Back in 2019, Swift spoke about Reputation in her Rolling Stone cover story, and how, despite it being dark and divisive, the album represented a period of happiness in her personal life. “The one-two punch, bait-and-switch of Reputation is that it was actually a love story,” she said. “It was a love story in amongst chaos. All the weaponized sort of metallic battle anthems were what was going on outside. That was the battle raging on that I could see from the windows, and then there was what was happening inside my world — my newly quiet, cozy world that was happening on my own terms for the first time.”

Swift first released Fearless (Taylor’s Version) in April 2021, following Scooter Braun’s multi-million-dollar acquisition of her original masters in 2019. She followed up Fearless TV with re-recordings of Red (November 2021), Speak Now (July 2023), and 1989 (October 2023).

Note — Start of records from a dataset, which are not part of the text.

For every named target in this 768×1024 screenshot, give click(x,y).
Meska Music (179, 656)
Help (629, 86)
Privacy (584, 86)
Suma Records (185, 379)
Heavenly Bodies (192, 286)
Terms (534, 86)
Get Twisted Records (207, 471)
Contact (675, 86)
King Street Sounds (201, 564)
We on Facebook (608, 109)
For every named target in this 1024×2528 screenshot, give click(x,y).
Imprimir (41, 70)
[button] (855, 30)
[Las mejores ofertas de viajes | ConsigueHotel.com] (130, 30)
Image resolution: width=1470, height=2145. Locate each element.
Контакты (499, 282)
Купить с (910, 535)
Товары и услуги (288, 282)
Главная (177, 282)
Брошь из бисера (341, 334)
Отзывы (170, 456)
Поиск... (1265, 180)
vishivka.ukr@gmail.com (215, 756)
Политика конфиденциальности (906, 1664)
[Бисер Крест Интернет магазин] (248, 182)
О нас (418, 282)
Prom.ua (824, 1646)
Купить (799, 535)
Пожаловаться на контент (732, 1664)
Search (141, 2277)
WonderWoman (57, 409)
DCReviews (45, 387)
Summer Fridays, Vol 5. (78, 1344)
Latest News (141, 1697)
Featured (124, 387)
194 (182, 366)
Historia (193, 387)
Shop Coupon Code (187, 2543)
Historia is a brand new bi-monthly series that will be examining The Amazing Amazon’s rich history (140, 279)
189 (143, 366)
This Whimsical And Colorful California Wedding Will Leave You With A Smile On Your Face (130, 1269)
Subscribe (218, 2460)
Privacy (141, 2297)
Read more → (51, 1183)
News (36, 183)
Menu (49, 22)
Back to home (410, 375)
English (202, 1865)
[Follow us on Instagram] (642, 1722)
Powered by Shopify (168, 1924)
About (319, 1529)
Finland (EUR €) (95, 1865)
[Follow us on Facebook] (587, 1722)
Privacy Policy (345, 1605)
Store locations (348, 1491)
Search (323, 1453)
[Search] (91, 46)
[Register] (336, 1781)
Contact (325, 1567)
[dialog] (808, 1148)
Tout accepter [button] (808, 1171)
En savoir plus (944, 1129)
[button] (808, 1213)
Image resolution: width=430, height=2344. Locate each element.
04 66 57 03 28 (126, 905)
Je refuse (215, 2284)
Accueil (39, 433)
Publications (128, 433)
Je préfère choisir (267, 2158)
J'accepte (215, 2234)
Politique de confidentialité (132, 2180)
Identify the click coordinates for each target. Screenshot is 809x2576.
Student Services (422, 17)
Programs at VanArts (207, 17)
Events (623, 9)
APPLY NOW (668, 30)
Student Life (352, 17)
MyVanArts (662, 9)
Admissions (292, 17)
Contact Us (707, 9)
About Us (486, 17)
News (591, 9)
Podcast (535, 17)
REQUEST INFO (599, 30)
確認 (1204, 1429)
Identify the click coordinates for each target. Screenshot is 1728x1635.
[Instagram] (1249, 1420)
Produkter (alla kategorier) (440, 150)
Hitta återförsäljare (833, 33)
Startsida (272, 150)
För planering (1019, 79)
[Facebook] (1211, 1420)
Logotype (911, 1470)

Whether or not she ever releases Reputation TV and Taylor Swift TV, her re-recordings were highly influential to the music industry, encouraging other artists (including recently, John Fogerty), to do the same. “Every time a new artist tells me they negotiated to own their master recordings in their record contract because of this flight, I’m reminded of how important it was for all of this to happen,” Swift said.

But Swift regaining control of her recorded music is a massive, joyous achievement in itself, one that she joked she might celebrate by getting a shamrock tattooed on her forehead (please don’t).